Les conteurs, passeurs d’une tradition orale

Publié le 26.01.2018
Le conteur a une mission très spécifique, celui d’éveiller l’imaginaire de son auditoire à partir d’évocations, d’images puissantes tout en respectant une cohérence narrative. Bien rares sont ceux qui détiennent ce précieux savoir-faire. En effet, il ne suffit pas de réciter un texte ou bien de le lire à voix haute. Il ne s’agit pas non plus d’une performance scénique où le conteur tire la vedette au détriment de l’histoire contée.
© Christian Nitard - Muséum de Toulouse

Héritier d’une longue tradition, descendant des rhapsodes grecs puis des troubadours du Moyen-Âge, le conteur moderne n’a plus vocation à transmettre certains rites religieux ou construire une identité culturelle, mais conserve toujours la même fonction sociale.

Il crée d’abord des liens conviviaux au sein d’une communauté, se produisant sur des lieux de rencontres. Il transmet ensuite des valeurs de vie, aide à différencier le bien et le mal, et avertit enfin de certains dangers encourus par la communauté. En cela, le rôle du conteur dans l’éducation des enfants n’est plus à démontrer. En revanche, on ne peut le réduire à un simple « conservateur du patrimoine » car en mobilisant l’imaginaire du public, il permet à chacun de s’approprier l’histoire racontée de manière personnelle.
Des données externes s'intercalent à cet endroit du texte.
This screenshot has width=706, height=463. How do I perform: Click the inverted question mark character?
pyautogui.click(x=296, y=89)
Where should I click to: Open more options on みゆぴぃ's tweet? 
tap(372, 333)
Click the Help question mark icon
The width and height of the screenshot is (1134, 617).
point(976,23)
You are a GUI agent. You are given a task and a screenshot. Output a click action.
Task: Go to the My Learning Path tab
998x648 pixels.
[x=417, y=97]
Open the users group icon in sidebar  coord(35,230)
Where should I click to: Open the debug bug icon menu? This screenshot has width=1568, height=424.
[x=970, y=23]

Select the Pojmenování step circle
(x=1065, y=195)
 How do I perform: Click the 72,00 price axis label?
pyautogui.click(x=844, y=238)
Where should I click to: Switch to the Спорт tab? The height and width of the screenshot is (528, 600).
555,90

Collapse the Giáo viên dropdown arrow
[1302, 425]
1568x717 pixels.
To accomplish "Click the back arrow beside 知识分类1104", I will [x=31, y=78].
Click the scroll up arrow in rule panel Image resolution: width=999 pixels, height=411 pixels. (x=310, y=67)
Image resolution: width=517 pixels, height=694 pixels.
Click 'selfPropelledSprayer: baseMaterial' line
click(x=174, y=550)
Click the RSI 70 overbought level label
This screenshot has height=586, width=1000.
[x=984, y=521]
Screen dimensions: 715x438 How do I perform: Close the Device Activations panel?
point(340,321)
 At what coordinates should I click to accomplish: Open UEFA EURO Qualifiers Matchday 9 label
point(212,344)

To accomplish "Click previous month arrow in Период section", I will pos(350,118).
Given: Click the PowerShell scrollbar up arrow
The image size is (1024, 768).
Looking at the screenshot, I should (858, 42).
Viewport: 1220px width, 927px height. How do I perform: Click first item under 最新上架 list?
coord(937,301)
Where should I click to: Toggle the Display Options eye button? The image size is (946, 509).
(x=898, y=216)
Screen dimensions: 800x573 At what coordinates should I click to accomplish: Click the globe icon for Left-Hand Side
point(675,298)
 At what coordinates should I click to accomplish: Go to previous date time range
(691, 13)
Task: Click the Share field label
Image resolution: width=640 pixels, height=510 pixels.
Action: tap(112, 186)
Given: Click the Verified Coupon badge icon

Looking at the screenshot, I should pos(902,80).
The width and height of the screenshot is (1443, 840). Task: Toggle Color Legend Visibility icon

Un patrimoine culturel vivant

En France, une large place est aujourd’hui accordée aux conteurs. Il existe un réseau important d’artistes conteurs, qui ont souvent pignon sur rue lors de grandes manifestations culturelles et festivals littéraires. On les reçoit aussi dans les écoles, souvent dans les bibliothèques, pour faire rêver petits et grands.

Si les premiers conteurs partageaient leurs histoires dans un cadre familial ou de voisinage lors de veillées rurales, ils n’hésitent pas aujourd’hui à monter sur scène.

Parmi les conteurs francophones célèbres : Pépito Matéo, Yannick Jaulin, Catherine Zarcate, mais aussi Fred Pellerin et Éric Gauthier, plus jeunes, qui prennent la relève.